Important to note is that confidence intervals cannot currently be drawn for this kind of model or even for Regplot.

There isn’t much to talk about Residplot and it isn’t quite often that you are going to use them in production, (at least I haven’t used till date) but it is again good to know what Seaborn has in stock to offer. So as promised let me show you another example of PairGrid with reference to Residplot as it shall help you implement if ever required in your work. Again, we shall be not discussing in detail and instead just try to focus on visualization aspect of it. Let’s plot:

np.random.seed(42)

sample = 100
categories = pd.DataFrame(np.array(["p","q"])[np.random.randint(0,2,size=[sample,1])], columns=["cat"], dtype="object")
data = pd.DataFrame(np.random.rand(sample, 2), columns=list('AB'))
df = pd.concat([data,categories], axis=1)

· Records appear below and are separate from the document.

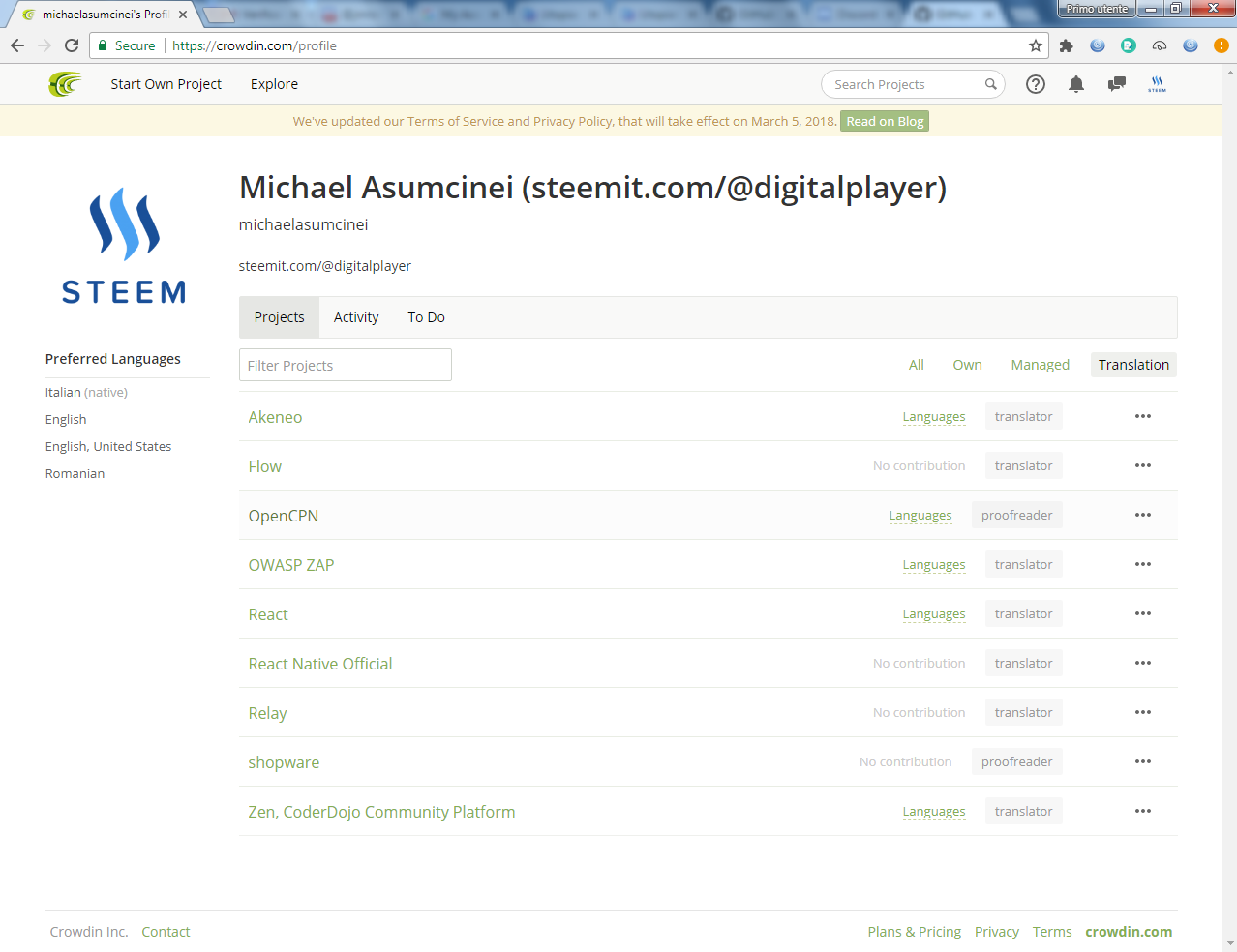This screenshot has height=952, width=1237.
Task: Open the OWASP ZAP project link
Action: point(291,565)
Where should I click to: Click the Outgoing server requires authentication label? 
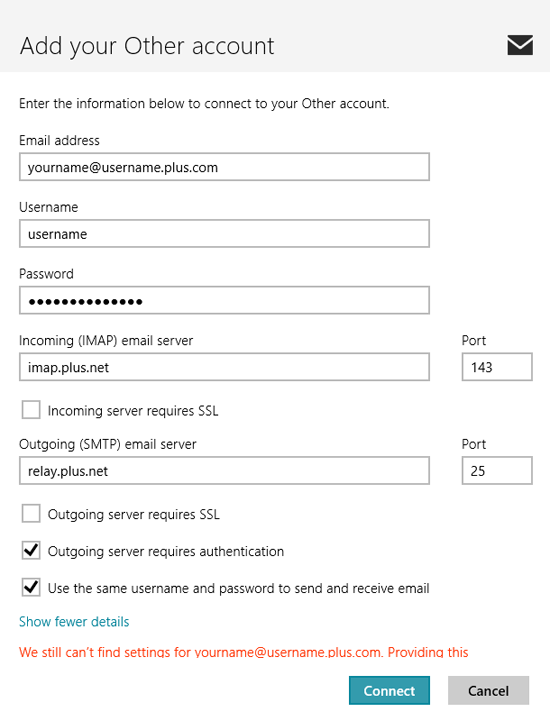pos(166,551)
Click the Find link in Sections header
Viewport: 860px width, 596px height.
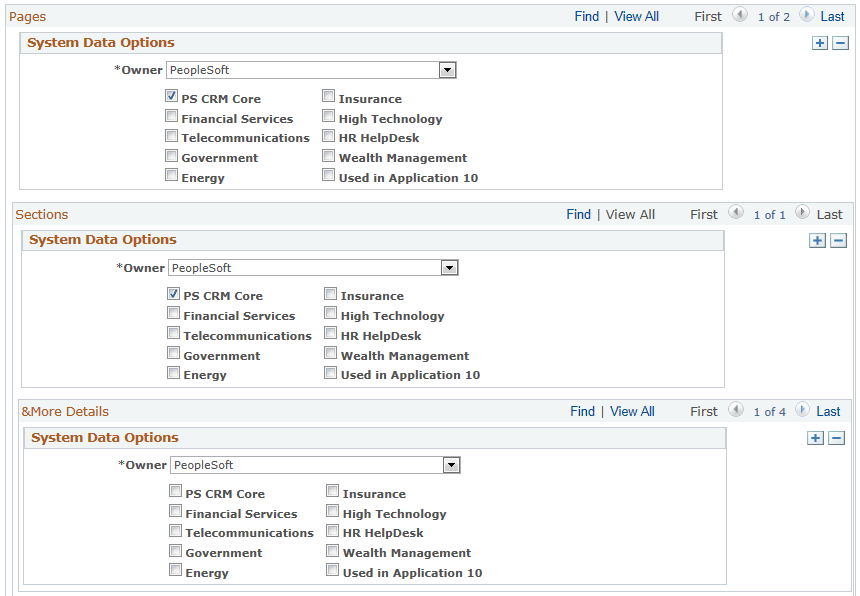pyautogui.click(x=578, y=214)
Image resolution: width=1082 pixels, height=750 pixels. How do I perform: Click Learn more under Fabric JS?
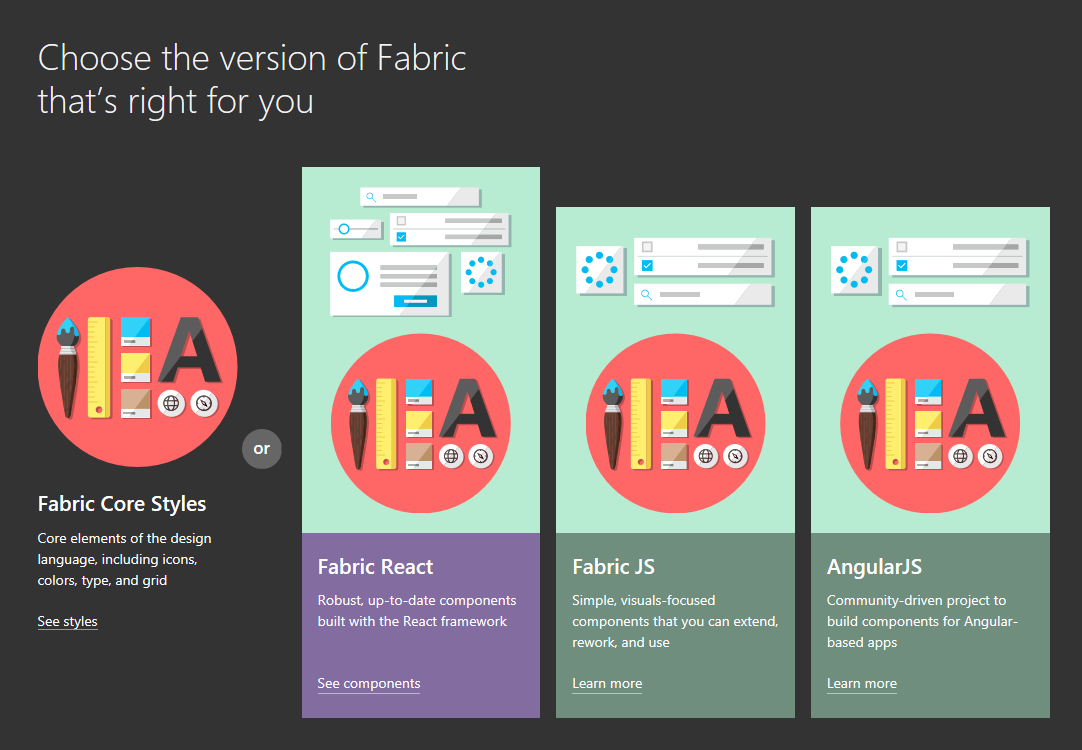pyautogui.click(x=607, y=684)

g = sns.PairGrid(df, hue="cat")
g.map_diag(plt.hist)

g.map_upper(sns.regplot, scatter_kws={'s':10})

def f(*args, **kwargs): 
    if 'scatter_kws' in kwargs.keys():
        kwargs['scatter_kws'].update({"color": kwargs.pop("color")})
    sns.residplot(*args,**kwargs)
g.map_lower(f, scatter_kws={'s':10})
<seaborn.axisgrid.PairGrid at 0x16635a26b80>
../../../_images/84742a27edea8b629ffbef101398ac34d33cf86f3c870f87394074ccdd3e1317.png

Here we generate some random data and create a pairplot of it, ensuring a smaller than default size of our data points which also have separate color coding.

Now, let us try to use built-in Anscombe’s dataset to create a linear regression plot on these quartet grid; and to achieve this we’re going to use what you’re already familiar with, i.e. Lmplot()

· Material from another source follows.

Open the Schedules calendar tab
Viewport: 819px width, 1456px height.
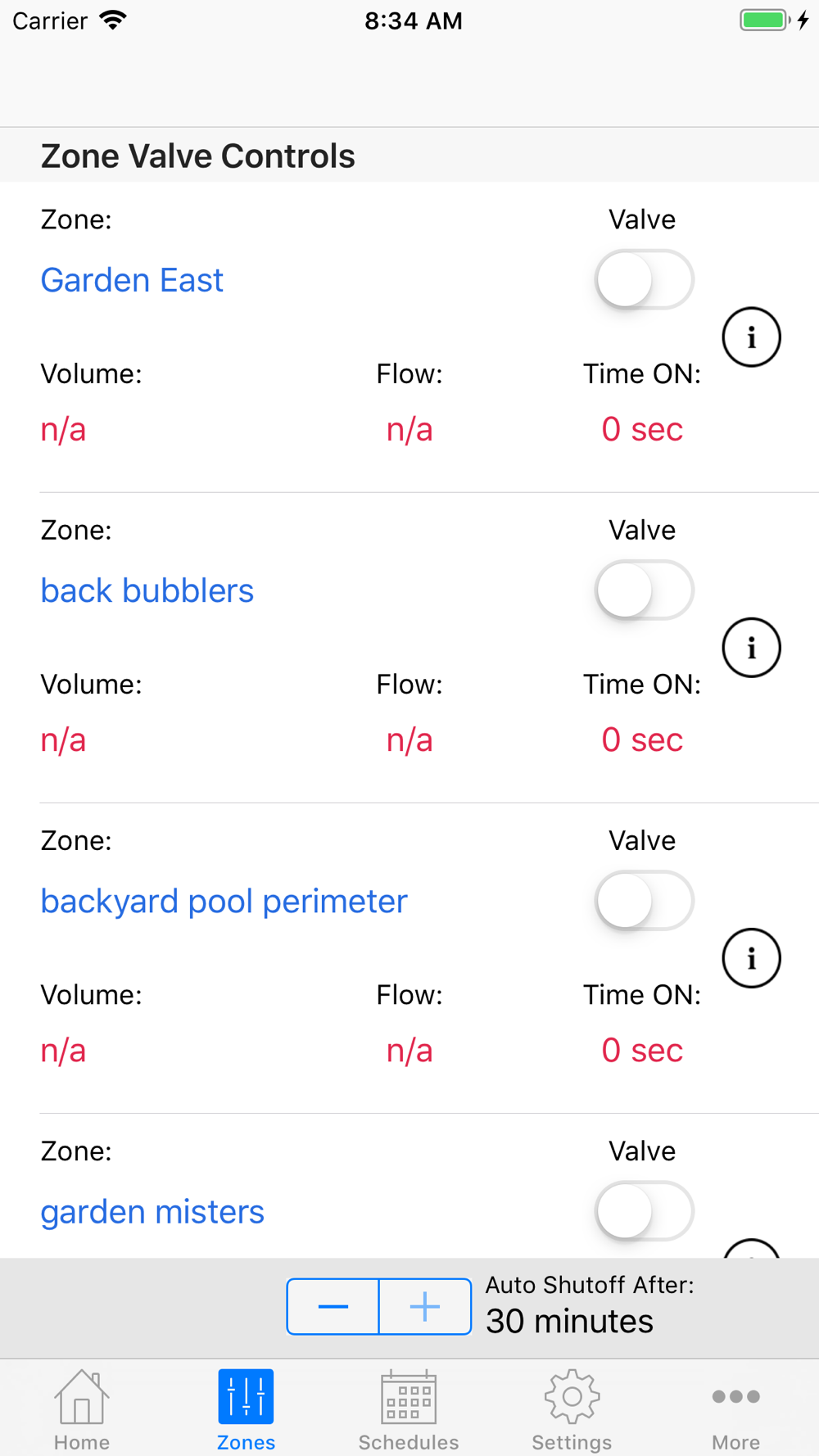pyautogui.click(x=409, y=1409)
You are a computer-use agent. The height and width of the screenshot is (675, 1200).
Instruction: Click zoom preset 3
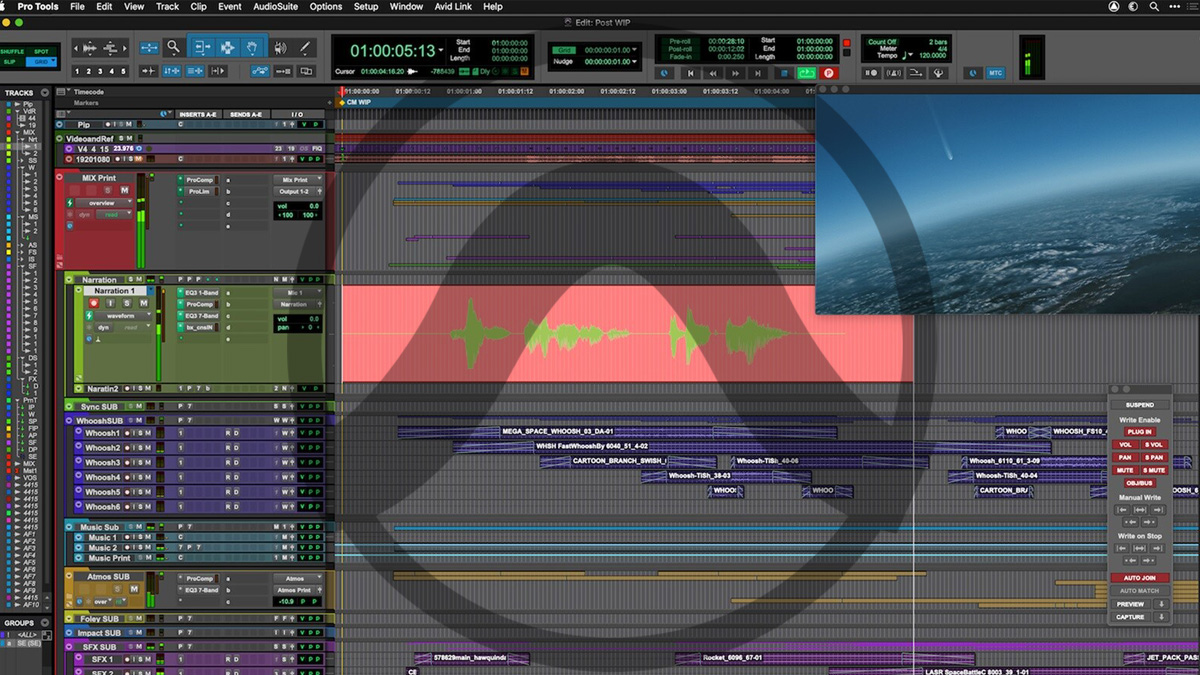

df = sns.load_dataset("anscombe")

sns.lmplot(x="x", y="y", col="dataset", hue="dataset", data=df, col_wrap=2, ci=None, palette="spring", size=3.5, scatter_kws={"s": 60, "alpha": 1})
<seaborn.axisgrid.FacetGrid at 0x16635a63550>
../../../_images/50bc20f9422b4c3ea98b7763214c7140da4ece62d9cee69d1c792084c82c6f32.png

With this quartet, we have a result of the results of a linear regression within each dataset. If you urge to explore the dataset more, feel free to load it and check various other possibilities to wrangle; and honestly I shall highly recommend it as well because there is no better way of learning.

We’re going to end this lecture here and this pretty much brings us to the end of Linear Regression possibilities in general. I hope you are enjoying the shine and mileage that Seaborn adds to our presentation and hope to see you soon in our next lecture where we shall be discussing few other plots which deal quite heavily with Distribution Data Plots, that is commonly seen across.